What is already known on this topic
Ankle sprains are a common injury seen in A&E departments. It is widely accepted that functional treatment produces a superior outcome than immobilisation. However, the method of functional treatment used to support the ankle joint is still open to debate.
This study is limited in its conclusions by several factors. Statistical analysis included correction for baseline variables; however, the use of analgesia and crutches was excluded. Analgesic preparations used differed in the two departments. The prescribing of crutches can vary between medical staff, as does the perceived requirement for crutches among patients. Follow up of patients ended after one month, but this is longer than routine A&E review. Concern may be raised over the small sample size. However, this has to be taken into consideration within the limits of performing research in busy A&E departments. Despite the frequency of presentation, patients were often reluctant to be recruited into the study. A long waiting time before being seen by medical staff and the practicalities of travelling to three review clinic appointments in a large geographical area were cited as reasons for non-participation. The large proportions of patients that attend A&E departments under the influence of alcohol, drugs, or as the result of violence also affect recruitment. The study could not be truly double blinded. Although the authors did not know which treatment a patient would receive until the envelope was opened, it was not possible to conceal this at the review clinics because of residual skin impressions on the ankle left by either treatment, thus introducing an element of possible bias.
Although the economic benefits that the use of an ankle brace may produce is outwith the remit of this paper, it is important to consider that, although more expensive at source than an elastic support bandage, if patients improve more quickly and return to work earlier, there may be possible economic benefits for the state. One study in 1997 estimated potential financial savings equivalent to US$8 million per year to the economy if all ankle sprains in Sweden were managed with a brace rather than surgery or cast immobilisation. The initial increased cost of bracing would be recouped by achieving return to work half a day earlier.22
What this study adds
This study compares the use of an elastic support bandage, used in most A&E departments, with the use of an ankle brace manufactured by Aircast. The results suggest that the latter produces a significant improvement in ankle joint function at both 10 days and one month.

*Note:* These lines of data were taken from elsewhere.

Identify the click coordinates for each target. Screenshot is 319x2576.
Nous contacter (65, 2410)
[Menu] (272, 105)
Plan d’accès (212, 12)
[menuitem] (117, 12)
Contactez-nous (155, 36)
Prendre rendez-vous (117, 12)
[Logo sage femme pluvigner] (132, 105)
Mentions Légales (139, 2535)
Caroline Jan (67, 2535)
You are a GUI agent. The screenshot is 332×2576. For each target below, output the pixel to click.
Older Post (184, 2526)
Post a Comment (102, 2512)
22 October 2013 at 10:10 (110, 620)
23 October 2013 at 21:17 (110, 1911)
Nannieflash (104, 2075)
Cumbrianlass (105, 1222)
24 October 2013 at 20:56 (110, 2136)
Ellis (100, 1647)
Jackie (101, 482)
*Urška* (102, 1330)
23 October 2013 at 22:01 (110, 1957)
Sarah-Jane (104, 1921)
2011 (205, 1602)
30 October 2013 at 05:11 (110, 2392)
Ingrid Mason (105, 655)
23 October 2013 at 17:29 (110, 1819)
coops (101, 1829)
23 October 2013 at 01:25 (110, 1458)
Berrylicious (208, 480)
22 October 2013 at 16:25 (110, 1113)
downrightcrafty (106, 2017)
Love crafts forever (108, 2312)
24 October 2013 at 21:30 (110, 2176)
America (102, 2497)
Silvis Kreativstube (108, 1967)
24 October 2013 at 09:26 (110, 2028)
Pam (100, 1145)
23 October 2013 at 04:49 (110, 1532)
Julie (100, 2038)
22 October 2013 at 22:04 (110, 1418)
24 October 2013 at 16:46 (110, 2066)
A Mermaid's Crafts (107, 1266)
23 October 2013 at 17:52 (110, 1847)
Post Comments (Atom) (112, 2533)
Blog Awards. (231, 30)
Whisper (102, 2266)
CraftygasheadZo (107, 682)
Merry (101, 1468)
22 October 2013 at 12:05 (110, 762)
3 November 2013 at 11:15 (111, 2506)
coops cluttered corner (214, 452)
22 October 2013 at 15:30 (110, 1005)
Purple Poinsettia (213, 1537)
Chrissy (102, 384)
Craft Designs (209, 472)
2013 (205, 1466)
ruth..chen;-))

The results obtained in this study suggest that the use of an Aircast ankle brace in the treatment of moderate and severe lateral ligament ankle sprains, presenting within 24 hours of injury, produces a significant improvement in ankle joint function, at both 10 days and one month, compared with standard management with an elastic support bandage. There is no significant difference in ankle girth (swelling) or pain scores at 10 days between the two treatment methods. Further research is required on a larger sample group to confirm this hypothesis, with the opportunity of producing a cost effective analysis of any perceived advantages.
We thank the medical and nursing staff of both A&E departments for their assistance with this study, particularly Mr James Stevenson and Dr Crawford McGuffie for their support and enthusiasm.